К середине XIX века, когда становится очевидным, что мы живем миро- и
жизнеутверждением, вытекающим только из надежды на успехи теоретического
познания и практики, а не из углубленного мышления о мире и жизни, наша
судьба уже решена. Оптимистически-этическое мировоззрение нового
времени, внесшее столь большой вклад в развитие культуры, обречено на
гибель, подобно тому, как неизбежно рушится уже высоко взметнувшееся
ввысь здание, которое возведено на непрочном фундаменте.
VII. ОБОСНОВАНИЕ ЭТИКИ В XVII И XVIII СТОЛЕТИЯХ
Миро- и жизнеутверждение является настолько само собой разумеющимся для
нового времени, что последнее не испытывает никакой потребности в
обосновании и углублении его с помощью мышления о мире и жизни. Оно
отвергает пессимизм как проявление отсталости и глупости, совершенно не
подозревая, насколько глубоки его корни в мышлении. Однако необходимость
обоснования сущности этического оно все-таки признает. Как же оно
поступает при этом?
То, что этика представляет собой деятельность, направленную на общее
благо, ясно с самого начала. Мышление нового времени гарантировано от
участи античного мышления, которое при попытке обоснования этического
зашло в тупик разочарованности и пессимизма. Но ему предстоит ответить
на вопрос о том, каким образом неэгоистическое возникает рядом с
эгоистическим и какова внутренняя связь между ними.
Вновь разыгрываются события, подобные тем, которые последовали за
выступлением Сократа, с той лишь разницей, что задача на этот раз
поставлена не отдельным мыслителем, а самим духом времени. Снова
предпринимаются попытки рассматривать этическую проблему изолированно,
как состоящую в самоанализе отношения индивида к самому себе и к
обществу и не имеющую отношения к последним вопросам о смысле мира и
жизни. Теперь это представляется гораздо более простым делом, так как
мироутверждение и направленная на общее благо деятельность не нуждаются
более в доказательстве, но сами фигурируют в качестве предпосылок.
Существует три способа объяснения взаимосвязи между эгоистическим и
альтруистическим.

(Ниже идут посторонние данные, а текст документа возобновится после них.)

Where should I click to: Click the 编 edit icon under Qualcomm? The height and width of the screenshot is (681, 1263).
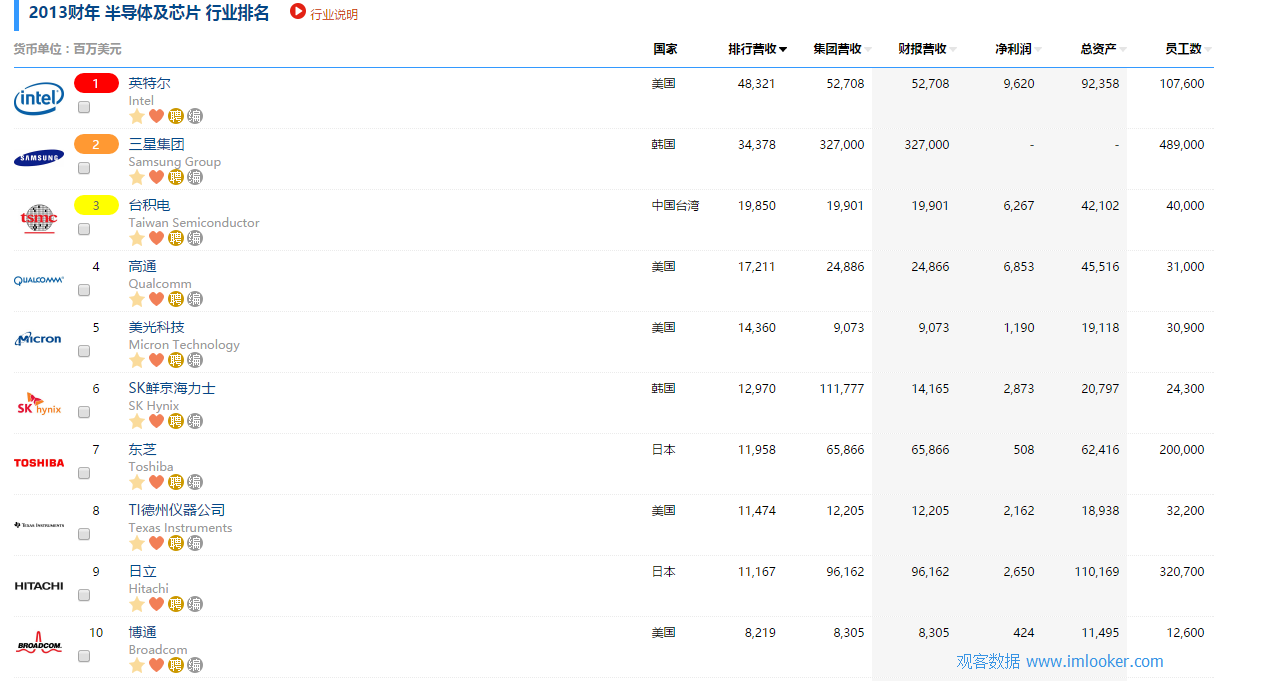pyautogui.click(x=194, y=299)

Либо нужно предположить, что эгоистическое в сознании
индивида при последовательном размышлении само собой переходит в
альтруистическое. Либо следует исходить из того, что альтруистическое
возникает в мышлении общества и переходит затем в убеждения индивидов.
Либо, наконец, следует вернуться к точке зрения, согласно которой эгоизм
и альтруизм извечно уживаются в человеческой натуре. Все три объяснения
практикуются с использованием самых различных средств, хотя и не всегда
применяются в чистом виде: у некоторых мыслителей одно переходит в
другое.
Наиболее целеустремленную попытку вывести психологически преданность
благу других из эгоизма предпринимают Давид Гартли (1705-1757) и Поль
Анри Гольбах (1723-1789).*
-------------
* Давид Гартли, Размышления о человеке, его строении, его долге и
упованиях (1749) [русск. пер. в: Английские материалисты XVIII в. Собр.
произв. в 3-х томах, т. 2, М., 1967]. Поль Анри Гольбах, Система
природы, или о законах мира физического и мира духовного (1770) [русск.
пер. – М., 1940].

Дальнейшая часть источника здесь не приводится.